Die Organisation Polizei wurde ursprünglich von Männern für Männer konzipiert und kann auch gegenwärtig noch als Feld der institutionalisierten männlichen Herrschaft gesehen werden. Seine Feldstrukturen und die Habitus der Akteure sind auf männliche Herrschaft abgestimmt und trotz des (wachsenden) Frauenanteils von ca. 20 % dominieren männliche Kulturen noch mit apodiktischer Direktheit die Berufswelt Polizei. Der geschlechtliche Transformationsprozess der Polizei ist analog zur Token Theorie aufgrund der weiblichen Minderheitenposition in Teilen lediglich noch ein Formenwandel, nicht aber ein tatsächlicher Paradigmenwandel polizeilicher Grundbedingtheit.
Harry Callahan: Sie kommen aus der Gegend?
Chico Gonzales: Ja, aber ich bin nicht hier zur Schule gegangen.
H. C.: Baseball?
C. G.: Äh, Nein, ich hab geboxt, Mittelgewicht.
H. C.: Ich wollt schon immer mal'n Studenten.
C. G.: Bisher haben Sie noch nichts an mir entdeckt, was Ihnen zusagt, hm?
H. C.: Der Tag ist noch lang. Ham' Sie 'n Examen?
C. G.: Soziologie.
H. C.: Ooh, Soziologiiie. Wenn Sie leben bleiben: wär nützlich für Sie.
C. G.: Ich hoffe noch lange.
H. C.: Denken Sie nicht zu sehr an die Soziologie. Es könnte Sie umbringen und mich dazu!
In der Folge spiegeln manche spontanen Denk- und Handlungsweisen im Feld Polizei noch deutlich konservativ tradierte Denkweisen: diskriminierend, homophob, sexistisch, rassistisch. Das ist eine der profanen Wahrheiten und Realitäten einer wertkonservativen Organisation, deren sozialer Wandel systembedingt lange Vorlaufzeiten hat. Oder anders: Ein dergestalt verpolizeilichter Habitus ist ein sozialer Habitus, ist die wirkmächtige Einschreibung polizeilicher Kategorien, die zuvorderst kollektive Kategorien sind, unbewusst und bewusst erworben, praktiziert und reproduziert, ist die Verinnerlichung und Verkörperung der Logik der männlich geprägten sozialen Welt Polizei.
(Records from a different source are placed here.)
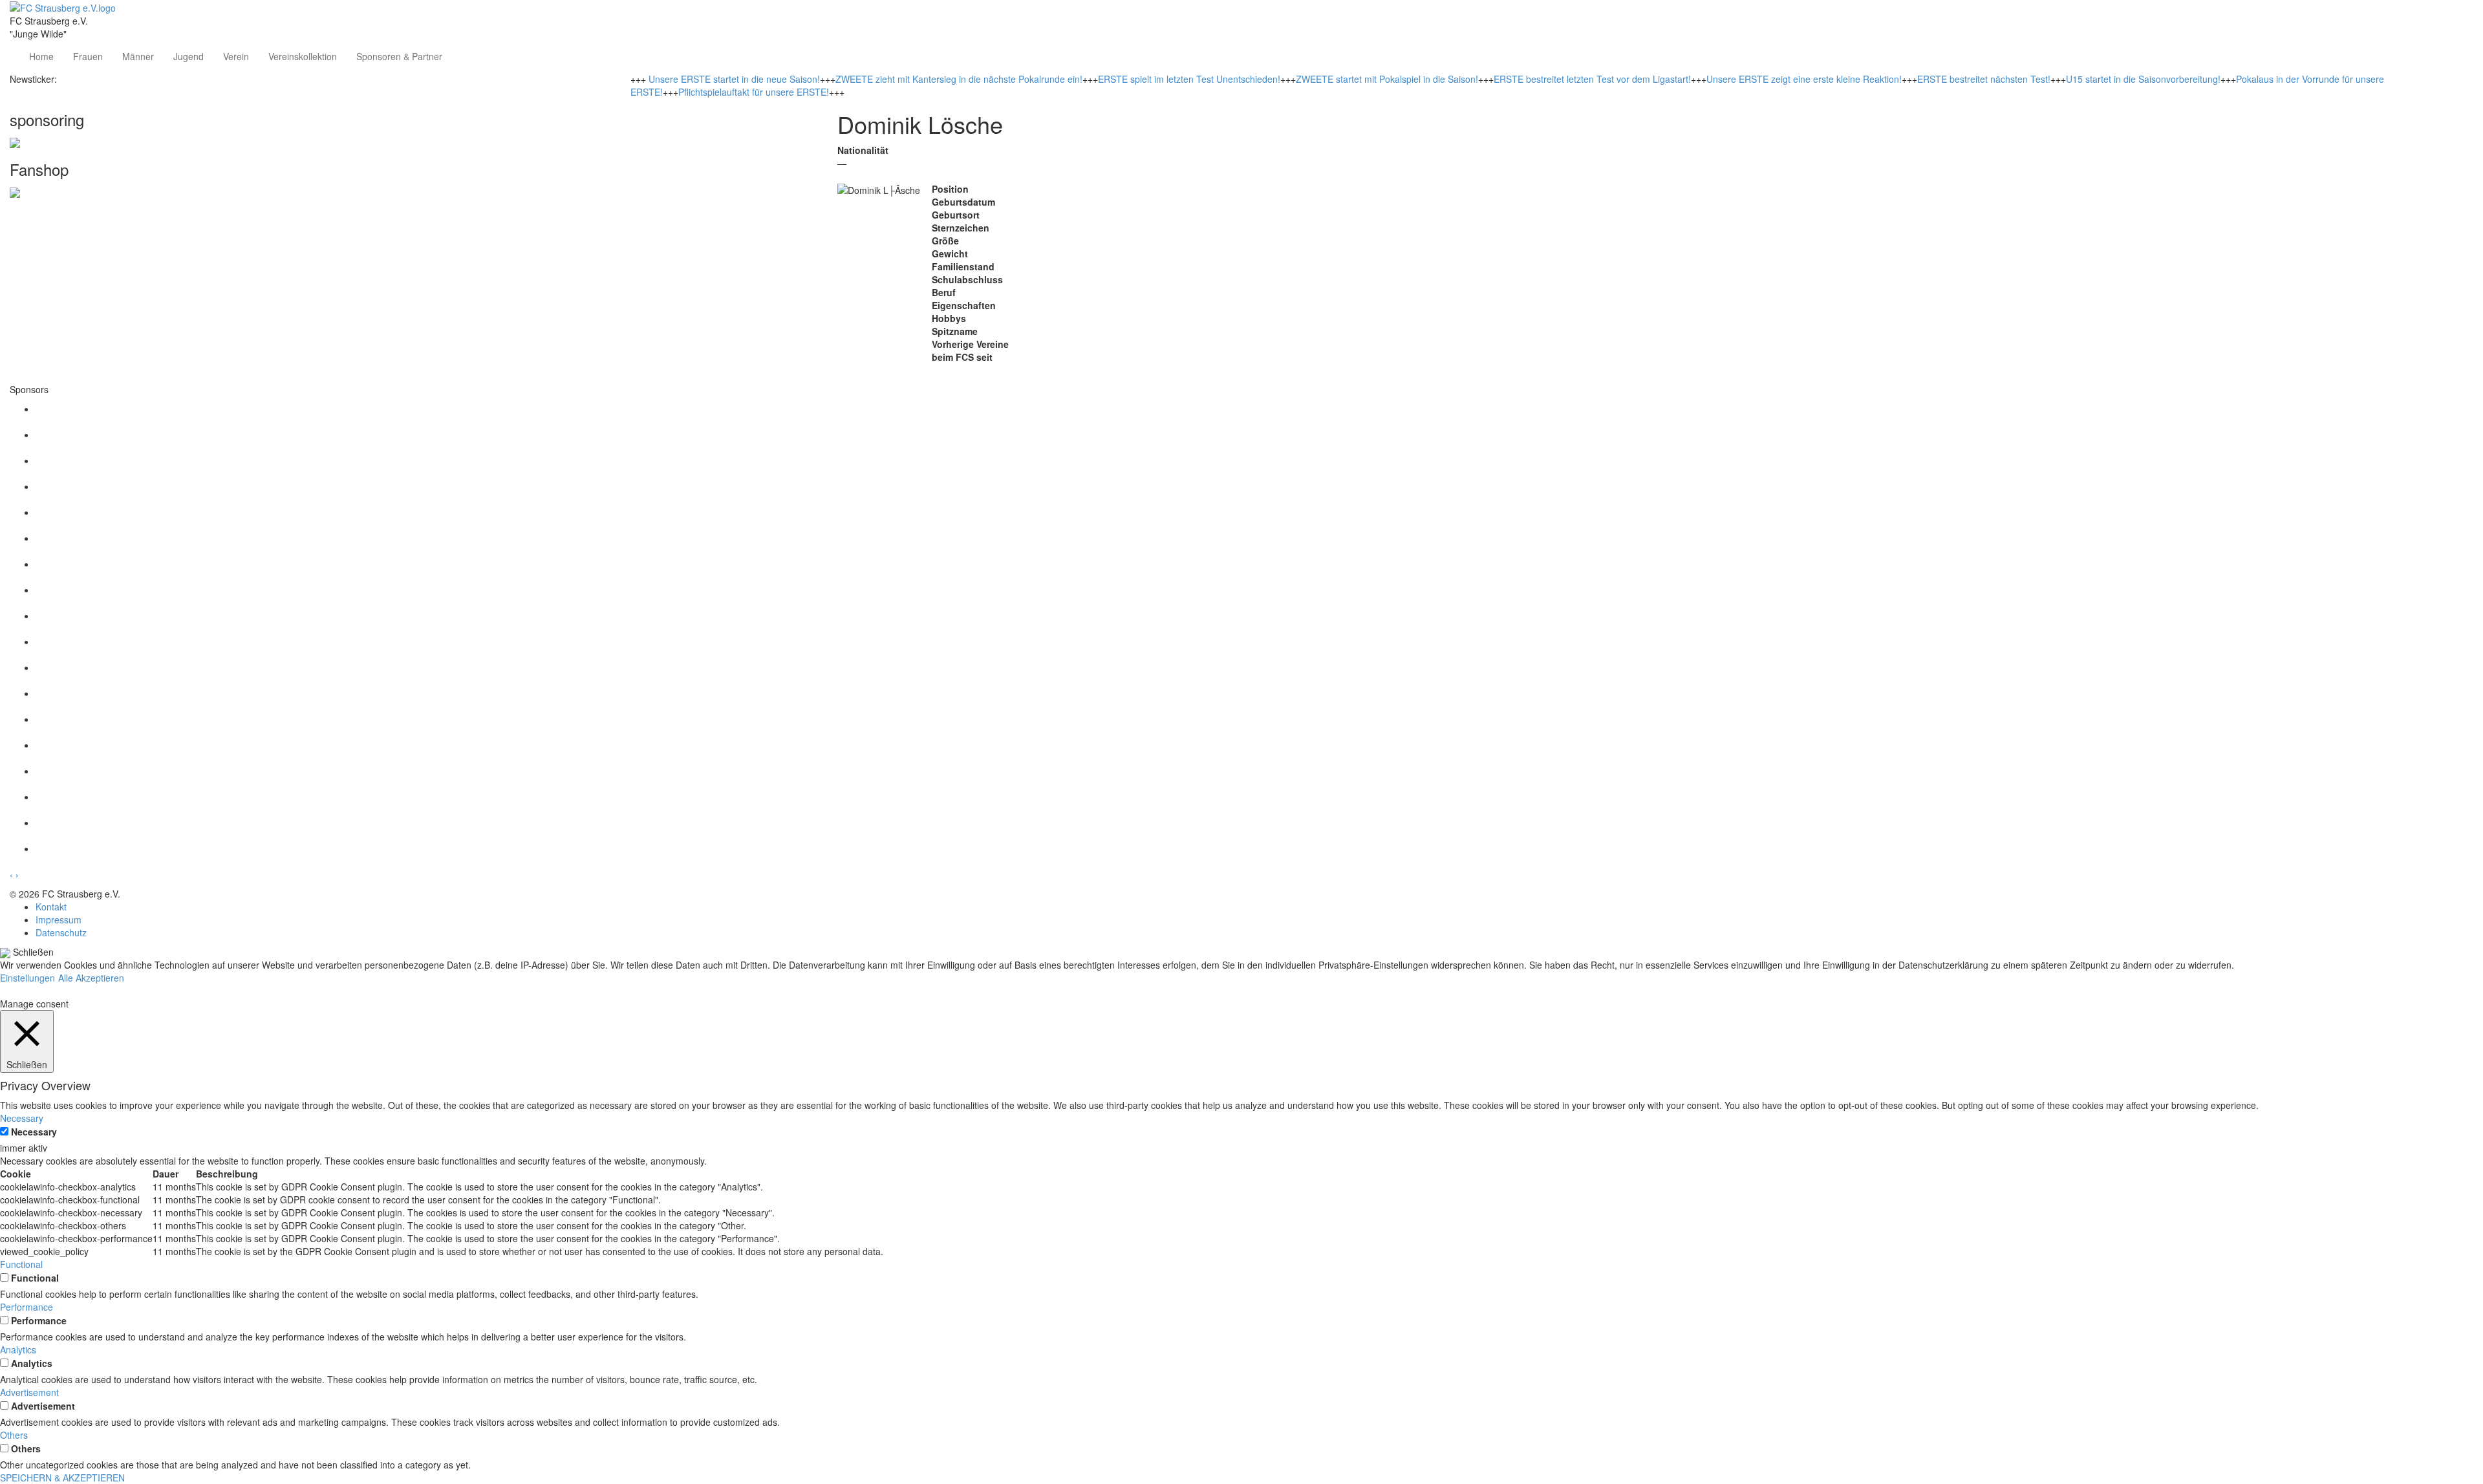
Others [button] (14, 1434)
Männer (138, 56)
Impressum (58, 919)
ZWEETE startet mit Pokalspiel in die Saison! (1387, 78)
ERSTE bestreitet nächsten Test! (1983, 78)
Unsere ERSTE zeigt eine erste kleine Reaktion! (1804, 78)
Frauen (88, 56)
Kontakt (51, 906)
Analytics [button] (18, 1349)
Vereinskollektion (302, 56)
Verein (236, 56)
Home (41, 56)
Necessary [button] (21, 1118)
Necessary (34, 1131)
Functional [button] (21, 1264)
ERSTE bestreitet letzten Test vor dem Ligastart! (1592, 78)
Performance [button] (26, 1306)
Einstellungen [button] (27, 977)
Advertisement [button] (29, 1392)
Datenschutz (61, 932)
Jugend (188, 56)
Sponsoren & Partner (399, 56)
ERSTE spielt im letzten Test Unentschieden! (1189, 78)
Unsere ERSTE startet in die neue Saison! (734, 78)
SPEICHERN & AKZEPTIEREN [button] (62, 1477)
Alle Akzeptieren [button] (91, 977)
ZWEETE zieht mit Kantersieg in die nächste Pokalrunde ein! (958, 78)
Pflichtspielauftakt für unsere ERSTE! (753, 91)
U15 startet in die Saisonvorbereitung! (2143, 78)
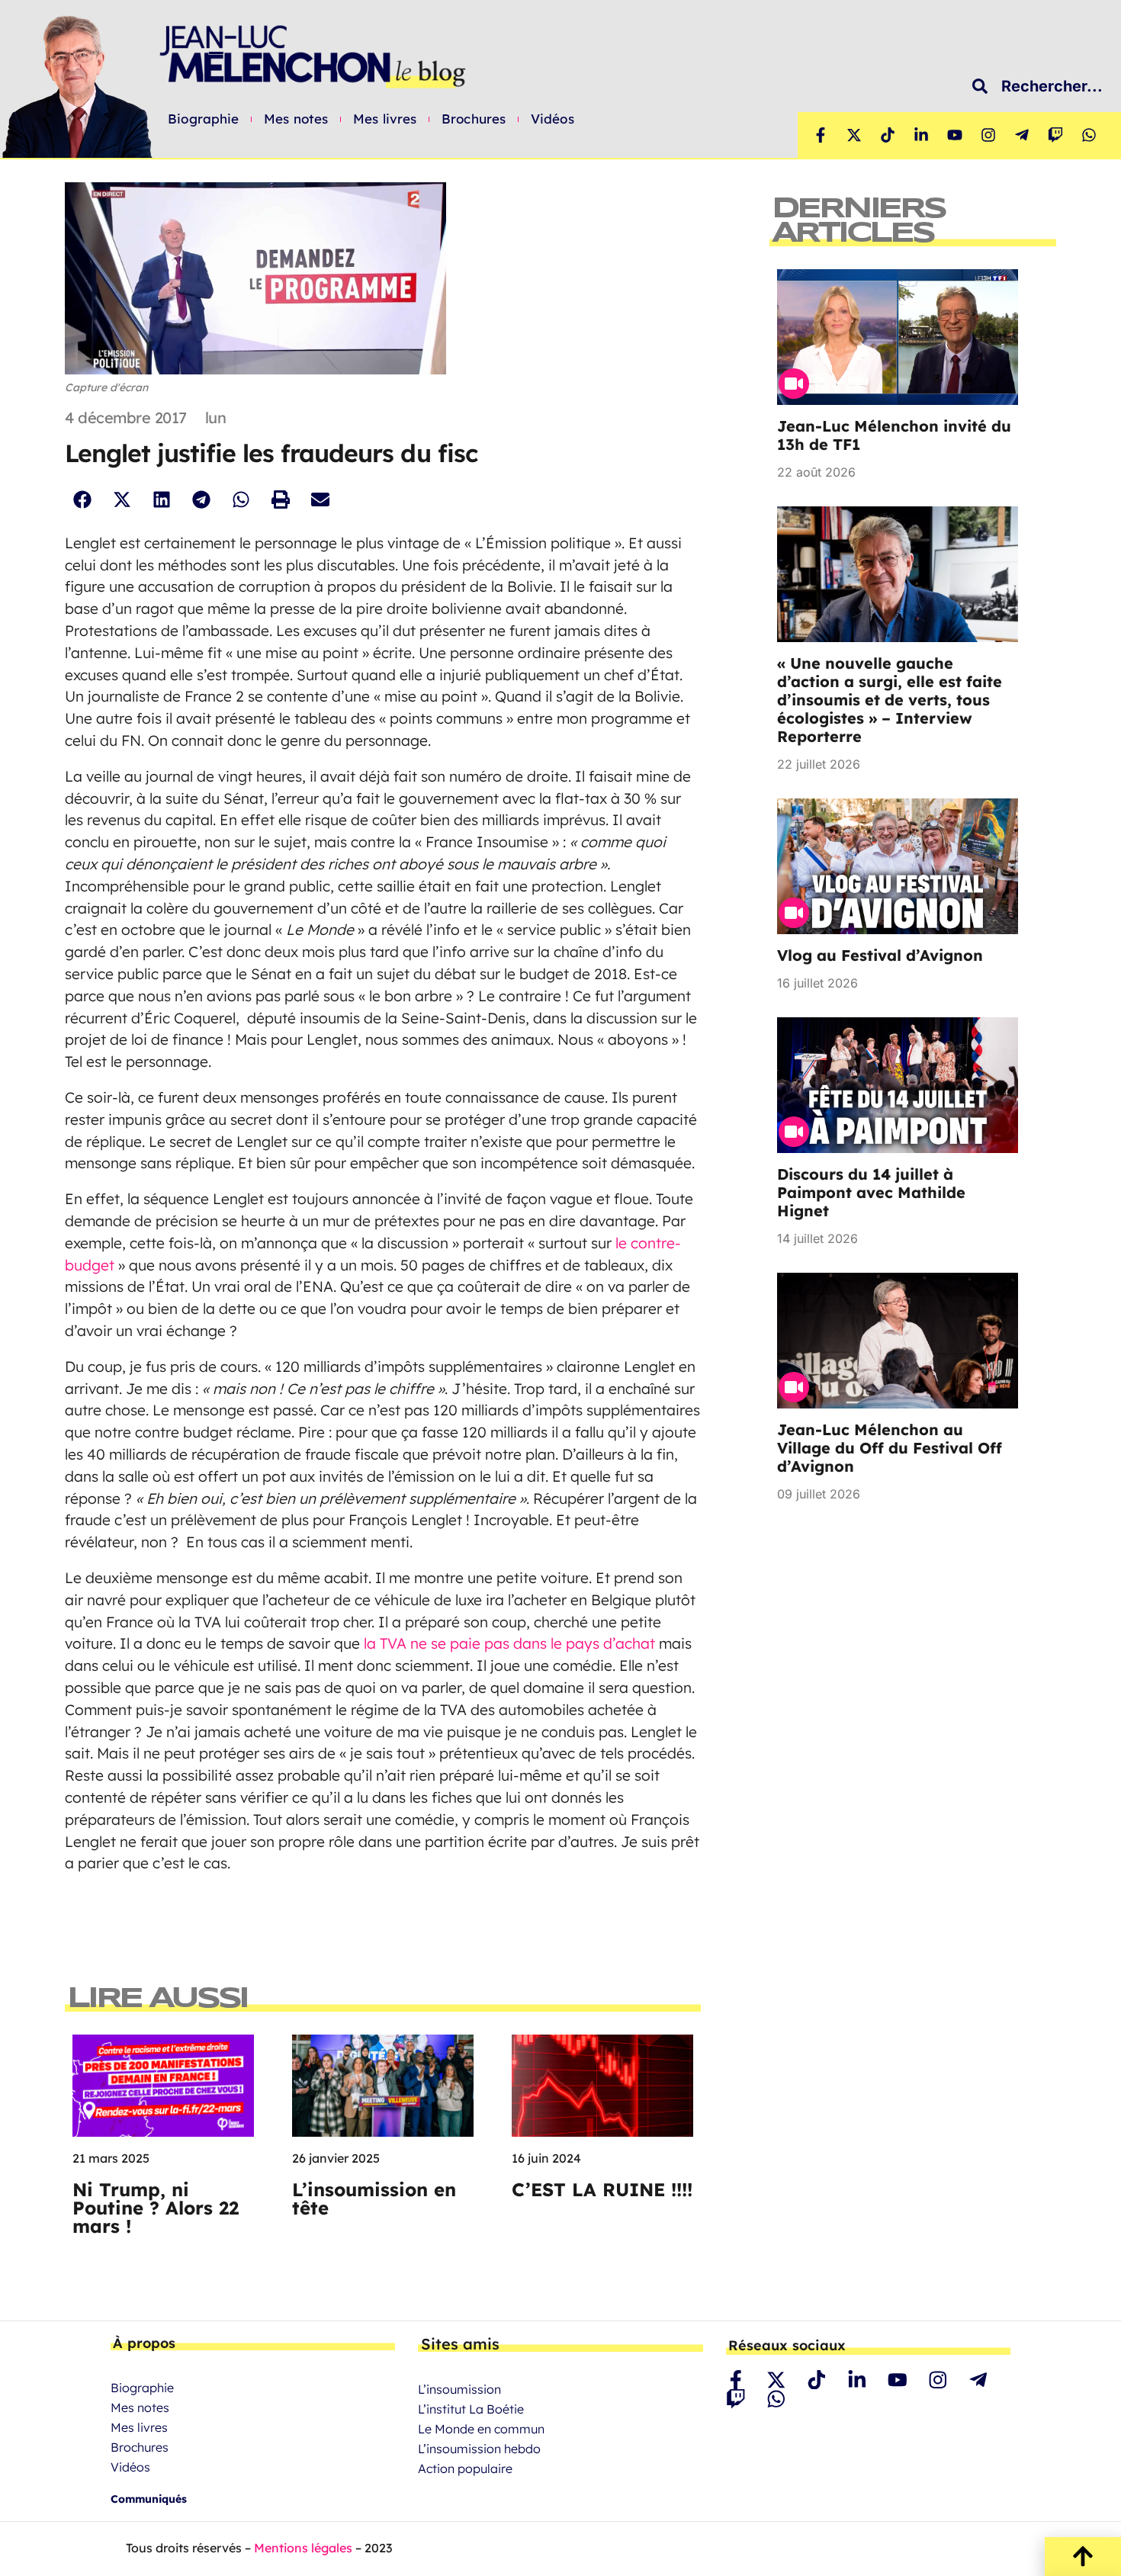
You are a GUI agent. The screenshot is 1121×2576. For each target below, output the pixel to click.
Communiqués (149, 2499)
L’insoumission (459, 2389)
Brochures (474, 119)
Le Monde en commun (481, 2428)
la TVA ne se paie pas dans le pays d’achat (509, 1643)
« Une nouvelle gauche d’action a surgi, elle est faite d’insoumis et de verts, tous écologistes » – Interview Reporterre (889, 700)
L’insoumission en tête (374, 2198)
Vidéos (552, 119)
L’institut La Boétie (471, 2409)
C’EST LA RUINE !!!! (602, 2189)
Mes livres (384, 119)
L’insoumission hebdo (479, 2448)
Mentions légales (303, 2547)
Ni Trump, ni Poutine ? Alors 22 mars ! (155, 2207)
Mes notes (296, 119)
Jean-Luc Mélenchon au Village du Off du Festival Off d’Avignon (889, 1448)
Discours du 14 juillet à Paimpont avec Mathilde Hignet (871, 1192)
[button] (82, 500)
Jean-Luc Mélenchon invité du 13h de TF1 (894, 435)
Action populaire (465, 2468)
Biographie (203, 119)
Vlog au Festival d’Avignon (880, 955)
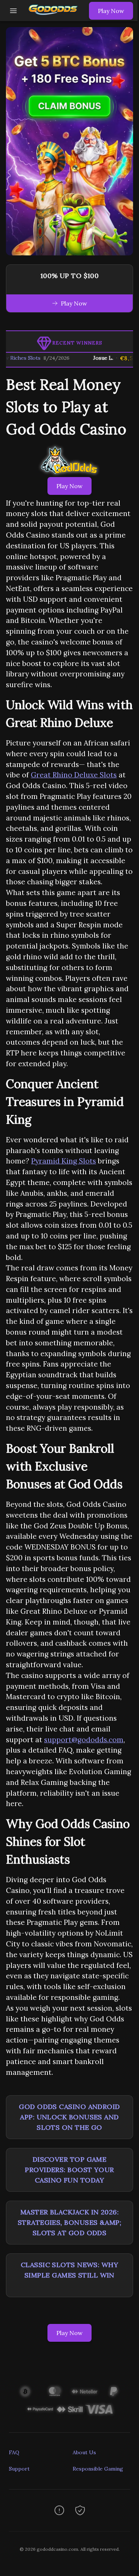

Hierzu gehört das polizeiliche Selbstverständnis der crimefighter, dass den Gefahren und der Gewalt beherzt und mutig begegnet werden muss. Wahrnehmung und Verhalten folgen einem Worst-Case-Thinking. Wir beobachten im Habitus der Polizei eine Überbetonung alltäglicher physischer, psychischer und damit letztlich auch symbolischer Gewalt, die sich im Extrem im Selbstbild mancher Polizist*innen als eine Art Gewaltfetisch widerspiegelt, der partiell in der eigenen Angst und dabei auch in der Angst vor dem Weiblichen in einem selbst gründet (vgl. Bourdieu 2013: 95–96).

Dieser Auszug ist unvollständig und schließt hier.